Lizzie Fortunato Jewels: designed and operated by twins, so you know it has to be good (wink, wink — I’m so subtle!). They use reclaimed and found materials for many of their pieces. I love these beautiful and simple designs. They have gorgeous, larger statement necklaces as well, but they go a bit beyond our price range. I’d like to know more about where they make their pieces and who makes them, but I’ll have a hunt around their blog and see if I can find out more.
Alkemie Jewelry: talons and skulls, ooo lala! These guys can claim that 100% of their designs are made of reclaimed materials and everything is made by hand in downtown L.A. I really love when companies are truly trying to follow what they say is important: sustainability and caring for their employees and the environment. I feel like a lot of supposedly eco-friendly brands I read about just scratch the surface and ride the green wave. Read more about Alkemie’s philosophy and story here.
Chinti and Parker: clothes! A British company that is carbon neutral and they state on their site that they are the opposite of fast fashion – woohoo! The downside is I know they are a bit pricey — boohoo. But they do a great job of explaining exactly how they stay eco/ethically friendly on their site (click here): almost all of their items are made in the EU, they want to make pieces that stand the test of time (less buying), their packaging is fair trade, all of their materials but the bamboo jersey is 100% organic, and they continue to try to come up with ways to be even more ethical and environmentally friendly. Let the saving begin!
Woohoo! Lovely list, right? Now I know what you might be thinking if you checked out some of these designers on Shopbop — they aren’t cheap. I do feel the one (fairly major) downside to ethical and eco shopping is the price. I know these designers aren’t as easily attainable as our cheapy loves of yore (F21, Primark, etc.). I do find it frustrating not to be able to scratch my shopping impulse itches any more with just $20 (that’s shoes and a cute blouse at Primark). Instead, I find myself gritting my teeth and having to think “Okay, do you need this? How was this made?” It certainly isn’t as fun, but I swear (even as I grind my teeth down to stubs) it’s much more rewarding.
With that thinking in mind, Cath and I both saved up for necklaces from Mettle via Shopbop. We wanted statement necklaces that were very wearable (no feathers or bright colors – love that, but needed something more versatile if we were going to spend over $100).
What’s really cool about this choker is that it’s made from recycled metal formerly used in bomb shells dropped by the Khmer Rouge in Cambodia. Now that metal is being used by a fair-trade, non-profit skills training project in Cambodia by Mettle. A horrible, dangerous thing now being used in a sustainable way. Thumbs up all around.

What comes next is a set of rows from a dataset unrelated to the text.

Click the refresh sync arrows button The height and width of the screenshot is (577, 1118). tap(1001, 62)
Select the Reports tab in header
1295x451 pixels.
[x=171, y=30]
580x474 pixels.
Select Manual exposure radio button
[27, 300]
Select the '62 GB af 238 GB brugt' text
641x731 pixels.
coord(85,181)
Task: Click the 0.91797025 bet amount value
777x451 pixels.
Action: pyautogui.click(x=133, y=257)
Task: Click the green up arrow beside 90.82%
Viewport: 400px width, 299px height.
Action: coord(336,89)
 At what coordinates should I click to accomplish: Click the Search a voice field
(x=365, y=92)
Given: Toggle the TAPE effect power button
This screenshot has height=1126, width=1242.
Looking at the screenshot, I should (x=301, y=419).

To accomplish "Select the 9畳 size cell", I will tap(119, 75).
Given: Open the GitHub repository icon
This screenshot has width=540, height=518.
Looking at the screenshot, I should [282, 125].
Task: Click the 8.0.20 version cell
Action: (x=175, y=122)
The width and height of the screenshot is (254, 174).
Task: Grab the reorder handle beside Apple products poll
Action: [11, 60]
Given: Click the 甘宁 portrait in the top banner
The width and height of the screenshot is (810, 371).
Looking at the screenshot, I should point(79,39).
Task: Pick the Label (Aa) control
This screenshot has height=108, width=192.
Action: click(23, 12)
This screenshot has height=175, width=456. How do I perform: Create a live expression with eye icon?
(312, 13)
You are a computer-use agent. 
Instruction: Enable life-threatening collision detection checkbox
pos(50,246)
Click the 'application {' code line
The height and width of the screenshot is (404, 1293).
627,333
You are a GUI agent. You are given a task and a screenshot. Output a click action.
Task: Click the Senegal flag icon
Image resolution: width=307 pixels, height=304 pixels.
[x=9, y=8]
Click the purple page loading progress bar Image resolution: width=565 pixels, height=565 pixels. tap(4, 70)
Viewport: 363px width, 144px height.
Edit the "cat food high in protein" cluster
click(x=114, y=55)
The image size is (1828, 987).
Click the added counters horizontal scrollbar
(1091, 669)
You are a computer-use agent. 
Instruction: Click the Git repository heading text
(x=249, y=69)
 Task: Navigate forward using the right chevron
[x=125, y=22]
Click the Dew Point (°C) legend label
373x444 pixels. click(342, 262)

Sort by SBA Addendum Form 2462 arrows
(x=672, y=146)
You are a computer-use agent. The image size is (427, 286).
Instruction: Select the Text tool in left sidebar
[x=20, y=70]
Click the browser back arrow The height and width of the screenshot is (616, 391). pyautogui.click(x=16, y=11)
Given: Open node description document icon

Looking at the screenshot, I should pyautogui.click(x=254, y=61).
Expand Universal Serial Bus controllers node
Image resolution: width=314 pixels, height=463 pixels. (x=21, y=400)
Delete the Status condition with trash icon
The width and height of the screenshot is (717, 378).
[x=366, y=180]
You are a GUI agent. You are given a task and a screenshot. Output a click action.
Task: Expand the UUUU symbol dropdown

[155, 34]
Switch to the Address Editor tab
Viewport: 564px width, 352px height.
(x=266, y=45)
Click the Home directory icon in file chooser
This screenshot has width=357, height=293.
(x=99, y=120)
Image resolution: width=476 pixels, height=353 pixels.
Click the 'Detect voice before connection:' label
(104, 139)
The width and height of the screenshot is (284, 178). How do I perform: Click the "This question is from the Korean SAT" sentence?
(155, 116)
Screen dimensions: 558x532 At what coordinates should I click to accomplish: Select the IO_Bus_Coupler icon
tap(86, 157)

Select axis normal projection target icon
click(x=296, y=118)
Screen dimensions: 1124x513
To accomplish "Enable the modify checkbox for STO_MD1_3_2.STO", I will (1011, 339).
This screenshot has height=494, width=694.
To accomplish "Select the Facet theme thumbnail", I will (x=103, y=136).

I’ll keep plugging away at this ethical “investigation” and I hope it helps you guys if you are interested! I know some of you might be like “hush up, Lar, we wanna just keep shopping for fun!” And believe me I totally understand that. Making this public on our blog is making me stick to it. So even if you are getting tired of these rambles, I still thank you for keeping me on the straight and narrow (let the teeth gritting continue).
I want to see pics of your Mettle necklace too! I’ll make sure to take proper photos of mine, and we can do a twinsie post. Isn’t that cool that Chinti and Parker is run by twins? I think that’s why I envy the Olsen twins the most: getting to work together and live in the same city. Maybe we should work toward that, huh?
Miss you so much!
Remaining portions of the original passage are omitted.